Dor Crônica: Impacto Além do Físico
Os resultados do estudo reforçam que a dor crônica vai muito além do sintoma físico, impactando profundamente a rotina e o bem-estar dos pacientes. Muitas participantes precisavam deixar de trabalhar, descansar e até mesmo desfrutar de momentos com a família. O acúmulo de tarefas domésticas e de cuidados com familiares, que recai majoritariamente sobre as mulheres, intensificava o sofrimento, evidenciando a necessidade de um tratamento que considere o contexto integral da paciente.
“Grande parte dessas mulheres já acumulava prejuízos emocionais, sociais e familiares antes mesmo de iniciar o tratamento, e isso moldou a forma como cada uma respondeu à terapia”, explica Renato Malcher-Lopes, autor do estudo e pesquisador da UnB.
Redução de Medicação Tradicional e Alívio de Efeitos Colaterais
Um dos pontos mais relevantes da pesquisa foi a capacidade de reduzir o uso de medicamentos tradicionais. Entre as 29 mulheres, 24 utilizavam outros fármacos para controlar dor e sintomas emocionais. Com o avanço do tratamento com cannabis, mais da metade conseguiu diminuir ou eliminar o uso de analgésicos e antidepressivos, que frequentemente causavam efeitos negativos como sedação excessiva e limitações cognitivas.
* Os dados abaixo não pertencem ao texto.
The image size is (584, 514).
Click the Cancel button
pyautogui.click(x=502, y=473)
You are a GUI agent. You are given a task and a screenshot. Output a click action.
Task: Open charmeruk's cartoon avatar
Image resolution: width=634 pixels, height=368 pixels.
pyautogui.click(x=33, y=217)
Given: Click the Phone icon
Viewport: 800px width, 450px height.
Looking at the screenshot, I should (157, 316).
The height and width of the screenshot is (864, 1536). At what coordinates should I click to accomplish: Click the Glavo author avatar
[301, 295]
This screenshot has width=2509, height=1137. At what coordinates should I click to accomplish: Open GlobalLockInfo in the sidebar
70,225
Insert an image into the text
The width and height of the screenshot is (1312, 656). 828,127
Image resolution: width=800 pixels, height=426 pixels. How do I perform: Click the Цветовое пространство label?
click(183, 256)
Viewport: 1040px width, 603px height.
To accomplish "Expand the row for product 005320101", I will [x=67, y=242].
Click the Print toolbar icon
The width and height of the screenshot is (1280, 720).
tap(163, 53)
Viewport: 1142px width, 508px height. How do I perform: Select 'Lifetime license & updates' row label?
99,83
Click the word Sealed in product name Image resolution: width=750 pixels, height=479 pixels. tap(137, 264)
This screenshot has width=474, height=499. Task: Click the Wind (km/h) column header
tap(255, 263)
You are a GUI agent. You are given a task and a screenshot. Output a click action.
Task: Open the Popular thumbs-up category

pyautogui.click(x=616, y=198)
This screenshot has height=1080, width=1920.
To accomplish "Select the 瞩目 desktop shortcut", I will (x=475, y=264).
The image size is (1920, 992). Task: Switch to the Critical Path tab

Cinco participantes passaram a usar exclusivamente o extrato vegetal de cannabis.
A abordagem individualizada foi crucial para o sucesso, com cada paciente respondendo de forma diferente às combinações de THC (tetrahidrocanabinol) e CBD (canabidiol). Algumas necessitaram de mais THC, outras de menos; algumas se beneficiaram de doses maiores de CBD, outras de quantidades menores. “A combinação certa de THC e CBD fez toda a diferença para cada paciente. Ao ajustar o extrato para cada perfil, todas tiveram algum nível de melhora”, afirma Malcher-Lopes.
Principais Benefícios Observados
O estudo registrou mudanças importantes entre as participantes, incluindo:
- Redução da dor.
- Aumento da disposição no dia a dia, com melhora na energia e no humor.
- Diminuição do cansaço e maior bem-estar emocional.
- Alívio de efeitos colaterais associados aos remédios usados antes do estudo.
O Papel Essencial das Associações de Pacientes
Os extratos utilizados na pesquisa foram produzidos por associações de pacientes. Os pesquisadores destacam a importância dessas organizações, que não só oferecem produtos com diferentes combinações de CBD e THC a preços mais acessíveis, mas também realizam controle de qualidade e atendem grande parte das pessoas que utilizam cannabis medicinal no Brasil.
De acordo com o estudo, a atuação dessas entidades é fundamental para o avanço de diversas pesquisas no país, incluindo investigações sobre dor crônica, autismo e doenças neurodegenerativas, ao fornecerem os extratos e auxiliar no acompanhamento clínico.